Add lowering for updated _scaled_mm (fixing submodules) by yangsiyu007 · Pull Request #130422 · pytorch/pytorch

yangsiyu007 · 2024-07-10T05:56:42Z

Add the Inductor lowering for torch._scaled_mm, whose API was last updated in #128683.

The lowering does:

for tensor-wise scaling, auto-tune between the default ATen kernel (cuBLAS) and Triton kernel configurations.
for row-wise scaling, auto-tune between the default ATen kernel (CUTLASS kernel added in FP8 rowwise scaling #125204) and Triton kernel configurations.

The Triton kernel template is based on htyu/FBGEMM@3ad9031 (D56337896) by @choutim, without using SPLIT_K, and that of mm torch/_inductor/kernel/mm.py

Testing:

Logging shows max-autotune tuning (AUTOTUNE scaled_mm) for both tensor-wise and row-wise scaling when called with the two scaling types.
Row-wise scaling allows operator fusion between preceding pointwise/reduction op and amax/cast:
- output code Evaluating m=256, n=256, k=256, fusion_case='pointwise', scaling_mode='row'
  - P1477224245 - 2 kernels
- output code Evaluating m=2048, n=256, k=2048, fusion_case='reduction', scaling_mode='row'
  - P1477227340 - 2 kernels
UT python test/inductor/test_fp8.py -- TestFP8Lowering

Benchmarking

Eager/compiled tensor-wise/row-wise scaling for various shapes:
https://docs.google.com/spreadsheets/d/1VfWEVuyrwoWysfbS0_u2VHJ-PsdWkF1qIsiD60AzTes/edit?gid=2113587669#gid=2113587669

Some of the “compiled” cases are slightly slower than “eager”. It’s because max-autotune selected the ATen kernel in the compiled case, and I think the discrepancy is variance.

Eager/compiled tensor-wise/row-wise scaling with pointwise/reduction preceding op for various shapes:
https://docs.google.com/spreadsheets/d/1Nv07NrdffQIoDeMjo9E0V-E-EYrEN0WysO_bn1bc6ns/edit?gid=1715488446#gid=1715488446

Questions for reviewers:

Should the type of the accumulator ACC_TYPE always be in float32? If not, where is this type set (output layout?)?

Todo:

Make the Triton template use the improved persistent kernel version (Persistent row-wise kernels FBGEMM#2735 by @htyu)

*Records supplied:*
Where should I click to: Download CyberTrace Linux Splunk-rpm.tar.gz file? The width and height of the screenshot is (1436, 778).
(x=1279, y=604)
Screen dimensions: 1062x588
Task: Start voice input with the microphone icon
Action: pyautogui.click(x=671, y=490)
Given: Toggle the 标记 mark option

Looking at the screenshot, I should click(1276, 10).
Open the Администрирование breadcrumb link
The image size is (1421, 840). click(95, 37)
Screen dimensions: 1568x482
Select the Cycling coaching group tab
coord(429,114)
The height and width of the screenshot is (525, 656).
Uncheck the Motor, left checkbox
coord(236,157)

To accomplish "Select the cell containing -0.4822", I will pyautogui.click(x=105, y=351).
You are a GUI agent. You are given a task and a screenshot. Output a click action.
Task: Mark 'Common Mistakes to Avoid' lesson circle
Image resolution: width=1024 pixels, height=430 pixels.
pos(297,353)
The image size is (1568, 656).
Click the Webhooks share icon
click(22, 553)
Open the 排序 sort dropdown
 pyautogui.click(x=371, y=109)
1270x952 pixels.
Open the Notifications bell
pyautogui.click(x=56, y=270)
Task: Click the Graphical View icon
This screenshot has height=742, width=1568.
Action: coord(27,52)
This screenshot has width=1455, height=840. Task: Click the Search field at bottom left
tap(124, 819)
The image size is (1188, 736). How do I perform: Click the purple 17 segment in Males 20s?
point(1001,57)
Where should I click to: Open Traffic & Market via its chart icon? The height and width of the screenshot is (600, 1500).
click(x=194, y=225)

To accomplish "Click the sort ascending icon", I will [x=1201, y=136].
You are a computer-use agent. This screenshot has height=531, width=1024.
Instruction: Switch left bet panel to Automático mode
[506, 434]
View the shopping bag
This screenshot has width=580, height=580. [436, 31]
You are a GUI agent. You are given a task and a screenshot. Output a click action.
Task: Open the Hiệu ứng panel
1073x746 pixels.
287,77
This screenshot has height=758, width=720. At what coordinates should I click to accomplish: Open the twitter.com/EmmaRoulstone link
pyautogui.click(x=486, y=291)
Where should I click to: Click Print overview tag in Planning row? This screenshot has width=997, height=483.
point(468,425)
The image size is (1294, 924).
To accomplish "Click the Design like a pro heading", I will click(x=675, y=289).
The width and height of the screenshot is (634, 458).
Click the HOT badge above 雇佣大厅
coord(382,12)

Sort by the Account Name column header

*Exercise set:*
[A] Quote the pull request description from "Add lowering for" down to "#125204) and Triton kernel configurations.".
[B] According to the pull request description, what does the Triton kernel template not use from the FBGEMM code it is based on?

*The answers:*
[A]
Add lowering for updated _scaled_mm (fixing submodules) by yangsiyu007 · Pull Request #130422 · pytorch/pytorch

yangsiyu007 · 2024-07-10T05:56:42Z

Add the Inductor lowering for torch._scaled_mm, whose API was last updated in #128683.

The lowering does:

for tensor-wise scaling, auto-tune between the default ATen kernel (cuBLAS) and Triton kernel configurations.
for row-wise scaling, auto-tune between the default ATen kernel (CUTLASS kernel added in FP8 rowwise scaling #125204) and Triton kernel configurations.

[B] It does not use SPLIT_K.